The last piece of sushi was anago 穴子, or conger eel. As it was served alone, I finally got a close look at the shari 酢飯. The shari, aka sushi-meshi, was served slightly warm, which is good, and should be flavourful and complex, with elements of sourness (suppai) from the vinegar, but also some amai (sweetness) – either from using a little bit of sugar, or from the natural sweetness of akasu (red sake lees vinegar). It should have a visible lustre and sheen (tsuya). They have proper shari, but I find it disintegrates too quickly so it failed in the nebari section.
鉄火巻 Tuna roll

I never feel full until I have my tekkamaki 鉄火巻, or tuna roll. And tonight was no different. I didn’t expect their tekkamaki to be so long.
お椀 Misoshiru

Nothing fantastic about their misoshiru, which is quite disappointing for me, except that it was boiled with shijimi しじみ, or small freshwater clams.
玉子焼き、黒蜜 Egg custard, brown sugar syrup

I rather that they gave us some fruits, the egg custard was not something I liked. And yes, there was no tamago castellan or roll served this evening.
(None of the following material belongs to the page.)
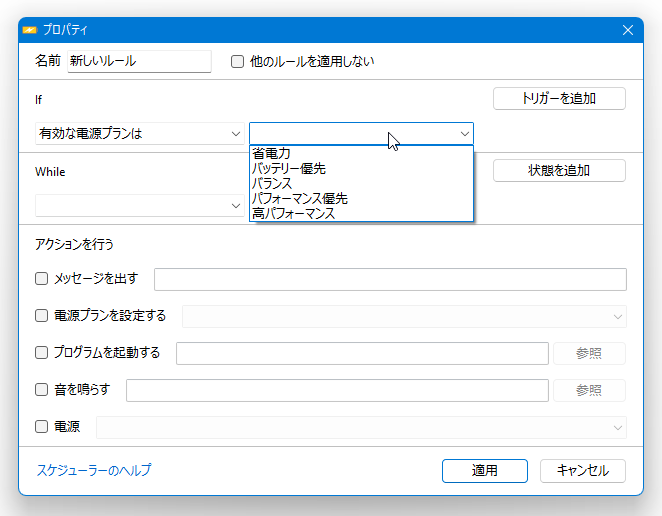Check the 電源 action checkbox
The width and height of the screenshot is (662, 516).
coord(41,426)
I chose this sushi restaurant because there was a private room that can seat my party of 10 people. For the price we paid per pax, it was not the best value-for-money as the ingredients were normal, not the crazy stuff. But this is Ginza, so nothing is really that affordable. Not that I would return anytime soon.
Sushi Tomi 鮨 冨味
8-7-19, Ginza, Chuo-ku, Tokyo, 104-0061
〒104-0061 東京都中央区銀座8-7-19 すずりゅうビル 2F
Tel : +81-3-6263-9190 (Reservations)
Visited Mar 2025
PS: I have a hunch that this sushi-ya is not owned by Japanese, or the chefs are not Japanese. They are mostly from Northeastern China and invested in this restaurant to get their residency in Japan. The calligraphy in the rooms are Chinese, and the sushi served makes me feel that I am back in Shenzhen. I could be wrong, I welcome the owners or someone to come and fact check this by leaving a comment.